It astounds me. It’s 2009; the Internet is over a decade old. Only now is it sensible to actively monitor online customer opinion.
Every business journal, academic, and guru has advocated for years that companies must listen to consumers to keep their business sustainable (or not). Why is every company suddenly hopping on the online “listening” band-wagon?
Ignoring the Signals
Social media did not immediately surge in 2008. Since the Internet’s inception, people have used the medium to contribute opinions. Usenet, one of the first online public forums, began in 1980. Blogging began as early as Usenet, but the term existed since 1997. Blogger and LiveJournal both launched in 1999. By 2004, “blog” was the “word of the year.”

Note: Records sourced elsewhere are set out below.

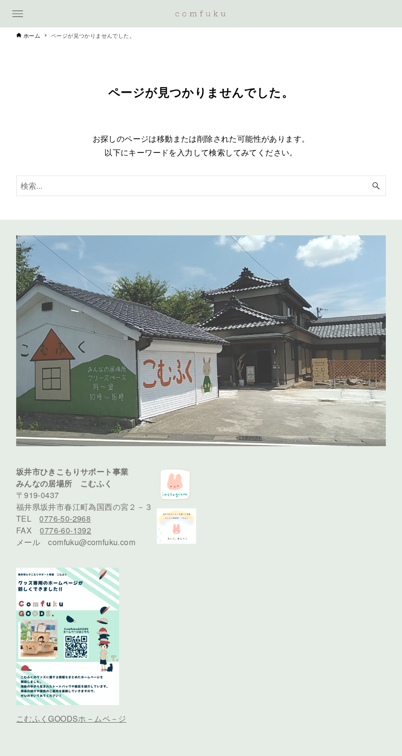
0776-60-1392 (65, 530)
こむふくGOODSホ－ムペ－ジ (71, 718)
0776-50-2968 (65, 518)
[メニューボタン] (17, 14)
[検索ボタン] (376, 186)
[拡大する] (106, 580)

In 2003, two iPod owners, pissed off about the device’s failed battery, released their anger on the Internet. They created a website and video, protesting the $250 battary replacement fee. With over 2.3 million visits to their site, Apple lowered the price, demonstrating the power of two consumers’ voices and establishing the credibility of “social media,” at least in my eyes. This PR nightmare, however, had little effect on corporate behavior.

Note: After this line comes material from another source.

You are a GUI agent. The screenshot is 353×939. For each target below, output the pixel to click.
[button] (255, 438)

Marketers Get a Reality Check
It’s easy for a marketer to ignore these signals. But two shifts recently occurred, changing the game for the Fortune 500.
Online Convergence of Marketers and Customers – Previously, commentary on blogs and forums was siloed. Most marketers and CMOs never physically observed consumer opinion in their normal online activity. But marketer and customer behavior converged. Twitter and Facebook are scalable, popular, mass communities that bring the two groups together. No longer could marketers continue their arrogance and ignore their customer’s voice, especially when it’s directly in front of them (i.e., if a CMO observes a nasty comment on the company’s Facebook fan page, sh*t goes down).
The Media’s Lovefest with all things “Social” – Not only are customers and marketers frequenting the same sites, but so is the media. Their incessant coverage of “social media,” as noted by the ridiculous emphasis on the Motrin and Tropicana backlash, places an overwhelming emphasis on online consumer opinion. A few negative comments on Twitter are interpreted as a PR nightmare, ignoring the fact that this has occurred for years on the Internet, only on obscure sites. The possibility of media coverage is huge, placing corporate PR in a frenzy, monitoring as closely as possible.
In short, it’s one thing for customers to rant in a dark corner of the Internet; it’s another to actively observe it, especially via major media sources. It’s great that companies are beginning to monitor customer opinion, but it’s definitely for all the wrong reasons.